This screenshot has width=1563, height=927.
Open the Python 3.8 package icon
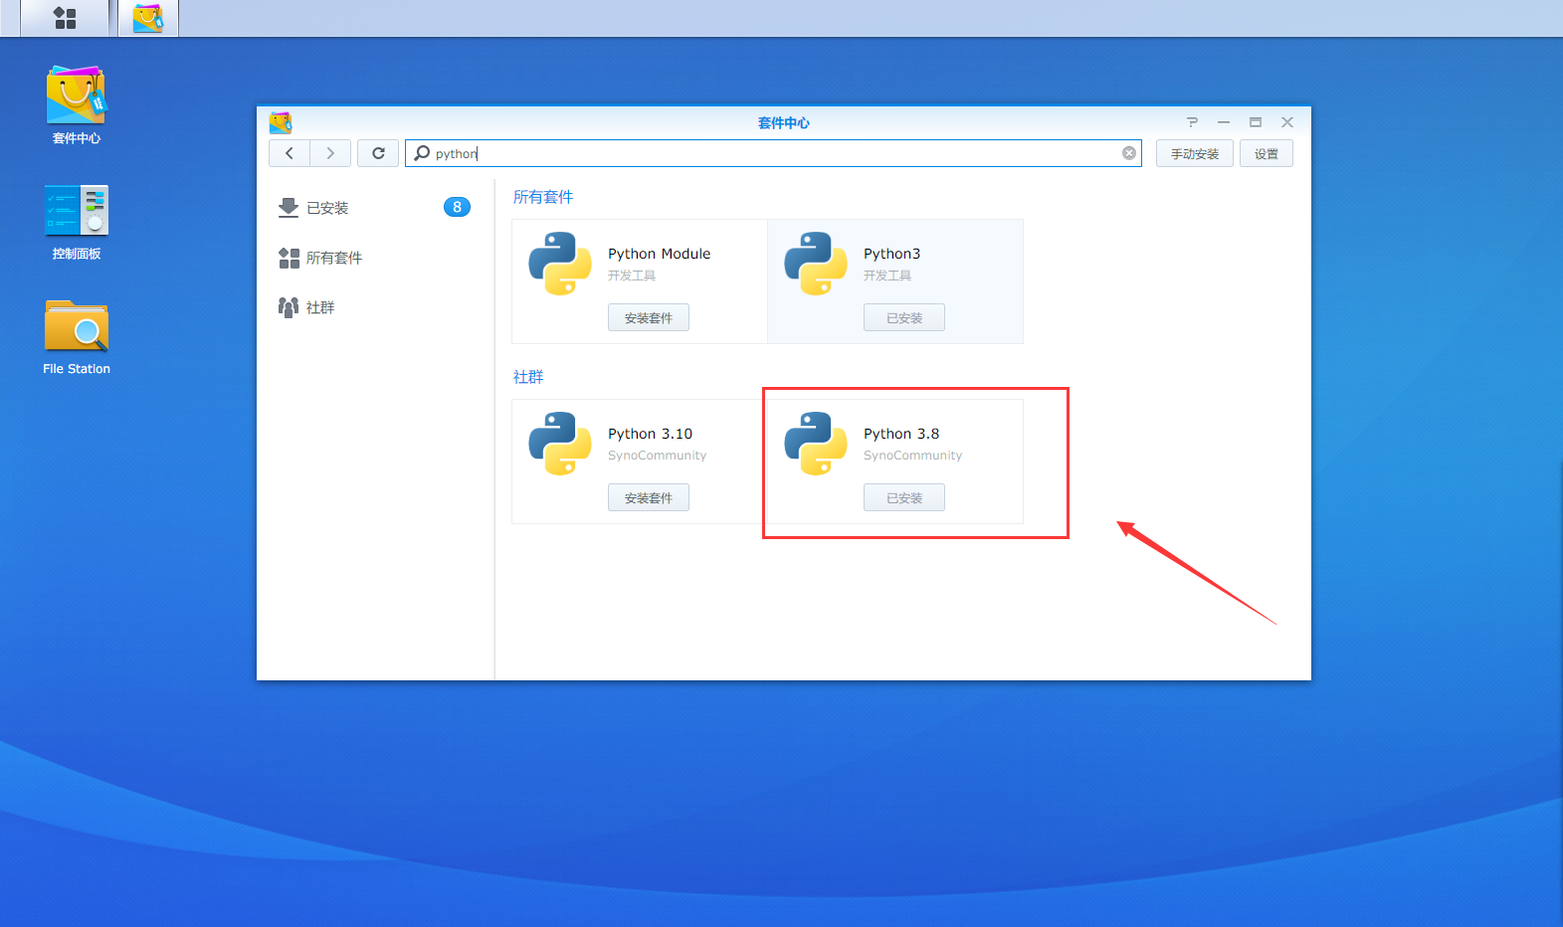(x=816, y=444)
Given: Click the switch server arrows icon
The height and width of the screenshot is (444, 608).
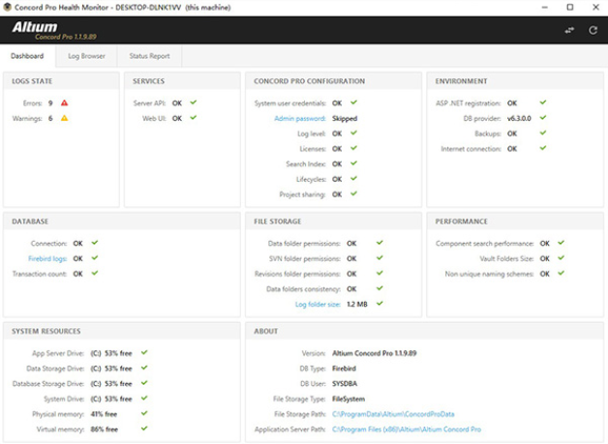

┄┄┄┄┄┄┄┄┄┄┄┄┄┄┄┄┄┄┄┄

▸ **Exercise brief**: Gather each line from the entries above that contains the word "icon". Matching is case-sensitive.

▸ **Correct output**:
Open the Python 3.8 package icon
Given: Click the switch server arrows icon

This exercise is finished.